We're greatly interested in your thoughts regarding this new concept. It clearly does not mean that the activities of other Chapters are neglected in any issue of Lambda Notes - there is space for news and inputs from all our Chapters in all our issues. We're anxious to provide a Society-wide forum for our profession.

SRE WEB Page Notes
Clarence Meese

The SRE has a new Internet home. As a matter of fact, we have our very own Internet address! Check it out at and then tell your colleagues about it.

The contact information for 1998 International officers is there. And each chapter has at least one person identified as a contact. Check out yours! Plus, the last few Lambda Notes (including this one) are on-line. There's even a place for useful reliability software some written by SRE members. We can add yours here too. Looking for a career change? Click on the Current Employment Opportunities link. There's more, but you're on your own to find it.

My immediate goal is to have accurate information on the SRE web page. I know there are plenty of slicker web pages out there, with lots more bells and whistles, than ours there probably always will be. But right now our web page needs to have each chapter make a concentrated effort to review the chapter information and submit any changes to me at these changes can be your chapter needs or wants or anything. The correct information becomes important to the local chapters when potential members are looking for local contacts. As a minimum, I think that every chapter should list all their 1998 officers with good contact information i.e. phone numbers, addresses, and e-mail addresses. This seems like a good (and inexpensive) recruiting tool for all of us.

After the chapter information is in order, we should think about what to do next. I'm thinking along the lines of adding the SRE history, our mission, by-laws, etc. as the next step. What do you think? Submit specific improvements that you believe will make the SRE web page more attractive and more useful to both SRE members and the rest of the world. I just ask that you give me some details to work with. I've already received general type comments like "why don't we make the SRE web page look like so-and-so's web page," but that really doesn't help much. Of course, pointing me to a specific web page to see a specific example of what you think needs to be incorporated is helpful. If your chapter has its own web page, we can link to it from the SRE web page. Check out the Montreal Chapter and the Tucson Chapter for two fine examples. If your chapter doesn't have its own web page, we can include your basic info on the SRE server. See how the Belvoir Chapter and the Buffalo Chapter does it for some ideas you might be able to use in this manner.

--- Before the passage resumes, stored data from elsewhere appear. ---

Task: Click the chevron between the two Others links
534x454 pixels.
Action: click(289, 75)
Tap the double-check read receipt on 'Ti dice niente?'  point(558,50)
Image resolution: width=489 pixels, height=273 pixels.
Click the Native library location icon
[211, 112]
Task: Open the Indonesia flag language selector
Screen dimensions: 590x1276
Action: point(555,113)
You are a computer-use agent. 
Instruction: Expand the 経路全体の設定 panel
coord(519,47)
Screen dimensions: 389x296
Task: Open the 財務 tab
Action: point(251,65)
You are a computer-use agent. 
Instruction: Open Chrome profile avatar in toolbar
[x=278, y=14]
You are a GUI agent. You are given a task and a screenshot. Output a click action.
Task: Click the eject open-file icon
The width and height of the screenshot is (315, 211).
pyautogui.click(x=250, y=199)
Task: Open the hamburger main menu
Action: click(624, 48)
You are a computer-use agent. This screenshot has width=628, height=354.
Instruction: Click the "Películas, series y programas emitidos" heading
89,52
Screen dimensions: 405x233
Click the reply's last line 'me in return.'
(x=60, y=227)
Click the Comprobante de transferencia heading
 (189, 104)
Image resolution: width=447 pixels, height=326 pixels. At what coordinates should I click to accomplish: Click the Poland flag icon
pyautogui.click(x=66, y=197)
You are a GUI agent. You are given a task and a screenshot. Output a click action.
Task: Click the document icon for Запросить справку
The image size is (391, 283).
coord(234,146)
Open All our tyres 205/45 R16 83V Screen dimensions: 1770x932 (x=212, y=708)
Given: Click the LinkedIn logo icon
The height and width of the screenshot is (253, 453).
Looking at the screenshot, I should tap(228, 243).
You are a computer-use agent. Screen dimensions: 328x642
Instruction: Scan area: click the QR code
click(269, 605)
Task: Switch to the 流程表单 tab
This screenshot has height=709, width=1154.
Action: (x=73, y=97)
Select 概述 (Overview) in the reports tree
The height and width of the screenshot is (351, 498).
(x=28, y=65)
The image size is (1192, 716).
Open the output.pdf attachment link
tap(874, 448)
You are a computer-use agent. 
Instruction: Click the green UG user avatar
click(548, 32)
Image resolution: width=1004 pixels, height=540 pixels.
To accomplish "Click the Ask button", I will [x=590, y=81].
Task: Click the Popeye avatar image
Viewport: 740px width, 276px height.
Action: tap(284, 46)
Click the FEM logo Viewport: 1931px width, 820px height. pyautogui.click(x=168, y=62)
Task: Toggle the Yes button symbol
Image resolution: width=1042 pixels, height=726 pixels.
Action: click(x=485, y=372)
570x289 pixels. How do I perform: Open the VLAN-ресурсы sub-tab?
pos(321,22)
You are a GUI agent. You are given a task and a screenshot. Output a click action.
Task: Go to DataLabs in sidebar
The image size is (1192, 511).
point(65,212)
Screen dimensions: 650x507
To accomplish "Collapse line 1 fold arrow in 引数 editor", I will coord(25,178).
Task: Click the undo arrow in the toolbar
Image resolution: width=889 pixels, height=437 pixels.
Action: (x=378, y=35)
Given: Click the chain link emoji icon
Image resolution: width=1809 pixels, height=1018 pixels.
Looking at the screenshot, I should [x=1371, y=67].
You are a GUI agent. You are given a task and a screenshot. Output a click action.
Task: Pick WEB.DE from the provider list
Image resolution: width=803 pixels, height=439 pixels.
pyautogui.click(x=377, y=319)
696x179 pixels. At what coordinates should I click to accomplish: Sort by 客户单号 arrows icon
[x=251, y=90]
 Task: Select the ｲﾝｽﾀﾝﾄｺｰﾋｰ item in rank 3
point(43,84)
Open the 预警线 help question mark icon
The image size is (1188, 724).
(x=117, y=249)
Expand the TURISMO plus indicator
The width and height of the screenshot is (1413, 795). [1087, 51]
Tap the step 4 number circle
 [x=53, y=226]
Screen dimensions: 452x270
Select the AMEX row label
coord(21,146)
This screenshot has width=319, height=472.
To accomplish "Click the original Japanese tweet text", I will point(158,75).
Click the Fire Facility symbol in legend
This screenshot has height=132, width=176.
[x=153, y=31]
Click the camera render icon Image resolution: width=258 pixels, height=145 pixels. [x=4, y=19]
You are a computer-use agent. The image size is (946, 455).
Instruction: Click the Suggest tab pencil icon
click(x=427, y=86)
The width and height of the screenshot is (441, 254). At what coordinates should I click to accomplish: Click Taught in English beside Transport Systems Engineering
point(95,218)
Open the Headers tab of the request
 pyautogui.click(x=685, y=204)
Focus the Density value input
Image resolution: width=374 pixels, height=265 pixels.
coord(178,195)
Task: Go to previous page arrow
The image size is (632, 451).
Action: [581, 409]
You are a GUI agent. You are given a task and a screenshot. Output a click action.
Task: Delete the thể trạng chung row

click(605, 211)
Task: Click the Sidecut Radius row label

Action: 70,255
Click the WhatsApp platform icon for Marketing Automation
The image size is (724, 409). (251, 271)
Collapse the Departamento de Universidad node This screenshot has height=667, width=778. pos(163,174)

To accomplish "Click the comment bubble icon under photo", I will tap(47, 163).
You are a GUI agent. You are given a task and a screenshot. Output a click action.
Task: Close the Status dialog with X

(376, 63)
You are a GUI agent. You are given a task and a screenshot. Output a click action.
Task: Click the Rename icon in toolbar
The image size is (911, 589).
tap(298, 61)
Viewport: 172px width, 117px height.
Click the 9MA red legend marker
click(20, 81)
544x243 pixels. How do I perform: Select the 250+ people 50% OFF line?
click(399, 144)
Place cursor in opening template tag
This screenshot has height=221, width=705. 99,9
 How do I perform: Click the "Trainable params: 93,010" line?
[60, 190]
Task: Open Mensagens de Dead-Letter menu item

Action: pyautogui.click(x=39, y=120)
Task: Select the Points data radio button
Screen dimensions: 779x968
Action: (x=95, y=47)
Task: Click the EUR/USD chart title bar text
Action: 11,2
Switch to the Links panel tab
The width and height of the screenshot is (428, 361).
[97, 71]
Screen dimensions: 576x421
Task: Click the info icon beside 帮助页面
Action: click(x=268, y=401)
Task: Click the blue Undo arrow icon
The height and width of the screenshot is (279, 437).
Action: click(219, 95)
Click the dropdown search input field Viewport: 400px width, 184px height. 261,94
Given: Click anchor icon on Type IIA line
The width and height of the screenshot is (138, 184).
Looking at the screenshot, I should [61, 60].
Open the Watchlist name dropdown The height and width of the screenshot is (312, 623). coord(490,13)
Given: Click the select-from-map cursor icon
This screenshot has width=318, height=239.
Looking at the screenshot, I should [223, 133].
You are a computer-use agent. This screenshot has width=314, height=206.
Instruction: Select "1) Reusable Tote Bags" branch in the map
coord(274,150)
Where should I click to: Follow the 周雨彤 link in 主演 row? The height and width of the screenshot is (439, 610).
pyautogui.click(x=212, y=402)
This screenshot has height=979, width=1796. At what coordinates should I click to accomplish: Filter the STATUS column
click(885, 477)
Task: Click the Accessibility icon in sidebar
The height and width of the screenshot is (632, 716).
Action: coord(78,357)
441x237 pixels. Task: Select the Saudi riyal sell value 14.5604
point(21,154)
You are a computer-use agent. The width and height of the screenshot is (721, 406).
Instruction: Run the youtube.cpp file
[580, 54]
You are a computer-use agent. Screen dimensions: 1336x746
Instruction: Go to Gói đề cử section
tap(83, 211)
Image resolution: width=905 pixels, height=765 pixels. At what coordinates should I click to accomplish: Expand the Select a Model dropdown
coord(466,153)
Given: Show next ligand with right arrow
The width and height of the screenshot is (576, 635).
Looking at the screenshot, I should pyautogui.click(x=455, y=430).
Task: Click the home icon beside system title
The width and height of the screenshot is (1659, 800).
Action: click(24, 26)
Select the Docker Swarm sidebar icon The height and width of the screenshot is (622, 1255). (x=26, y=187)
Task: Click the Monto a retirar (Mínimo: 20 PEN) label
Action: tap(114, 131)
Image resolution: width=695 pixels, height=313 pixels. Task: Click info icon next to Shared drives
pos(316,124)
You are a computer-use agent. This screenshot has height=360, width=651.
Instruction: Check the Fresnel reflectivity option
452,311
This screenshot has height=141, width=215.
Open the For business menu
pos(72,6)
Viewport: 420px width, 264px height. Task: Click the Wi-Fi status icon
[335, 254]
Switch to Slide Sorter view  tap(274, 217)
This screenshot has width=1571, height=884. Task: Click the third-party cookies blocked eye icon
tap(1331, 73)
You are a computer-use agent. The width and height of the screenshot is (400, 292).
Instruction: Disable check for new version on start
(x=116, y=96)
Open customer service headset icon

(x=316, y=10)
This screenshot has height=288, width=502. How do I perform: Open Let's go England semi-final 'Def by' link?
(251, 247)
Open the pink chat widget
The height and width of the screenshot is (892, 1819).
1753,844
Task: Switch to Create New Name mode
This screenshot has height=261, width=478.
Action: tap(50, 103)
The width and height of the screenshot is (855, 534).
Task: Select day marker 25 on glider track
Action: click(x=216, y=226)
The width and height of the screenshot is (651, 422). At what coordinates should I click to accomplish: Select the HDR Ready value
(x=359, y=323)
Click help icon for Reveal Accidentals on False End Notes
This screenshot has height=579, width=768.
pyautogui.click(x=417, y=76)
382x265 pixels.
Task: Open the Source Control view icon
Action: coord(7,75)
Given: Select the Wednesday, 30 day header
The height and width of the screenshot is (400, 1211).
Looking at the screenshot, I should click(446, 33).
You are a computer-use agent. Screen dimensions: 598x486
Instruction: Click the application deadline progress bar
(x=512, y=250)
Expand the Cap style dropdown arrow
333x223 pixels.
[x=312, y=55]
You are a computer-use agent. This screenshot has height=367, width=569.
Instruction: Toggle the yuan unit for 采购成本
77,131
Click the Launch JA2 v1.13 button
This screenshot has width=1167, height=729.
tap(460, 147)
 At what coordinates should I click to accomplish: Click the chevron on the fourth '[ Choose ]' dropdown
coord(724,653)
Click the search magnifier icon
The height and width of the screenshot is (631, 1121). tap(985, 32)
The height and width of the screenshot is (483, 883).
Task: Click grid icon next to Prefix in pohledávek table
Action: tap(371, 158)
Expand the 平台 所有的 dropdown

For those chapters adventurous enough to want to create their web page, I can probably help get you started. For those who already have started a web page, but are looking for a suitable home for it, let me know. There are places that are FREE just for the asking. And that's a deal that is surely inexpensive enough for everyone's budget!

The sooner we "talk", the sooner your information gets on the Internet.

Chapter Profile
The Washington Chapter
Richard Youngk, Chapter President

The Washington Chapter of SRE is a well established and active organization which participates in the Society's national and inter-governmental activities. Most recently, it participated in "standing-up" our new Maryland Chapter, and provides representatives to our international standardization and specification activities. As you can see from the listing of their upcoming Chapter meetings, there's a broad focus: from models to management.

The Washington Chapter was organized in the early 1980's and is supported by reliability professionals in the Washington D.C., northern Virginia, suburban Maryland areas. The Department of Defense and other government organizations are well represented in the Chapter however private companies are also included.

Several founding members of the chapter continue to be active and provide academic and professional expertise and experience in support of the chapter. It is their combined backgrounds and personalities that are the "cornerstone" of the Washington Chapter of the Society of Reliability Engineers. The following founding members are recognized for their contributions over that past two decades: Dr. Pat Hartman, Palmer Luetjen, Dave Mandel, and Reid Willis.

The following articles include a commentary, summaries of recent meetings, a book review and an interview are written by the Washington Chapter members. These are provided as an example of the interest and technical pursuits of the chapter.

Reliability Comes to the Fore
A Washington Chapter Commentary
George Chernowitz

On May 20 and 21, the satellite, Galaxy 4, failed, inconveniencing millions of people and putting significant commercial systems out of service. Suddenly, radio and television networks were scrambling to find alternate means of distribution, millions of pagers ceased to operate, and your friendly gasoline station which lets you buy gas on a credit card, had their systems suddenly fail to operate. It took less than an hour to plunge backwards in getting the benefits of technology some 10 years into the past.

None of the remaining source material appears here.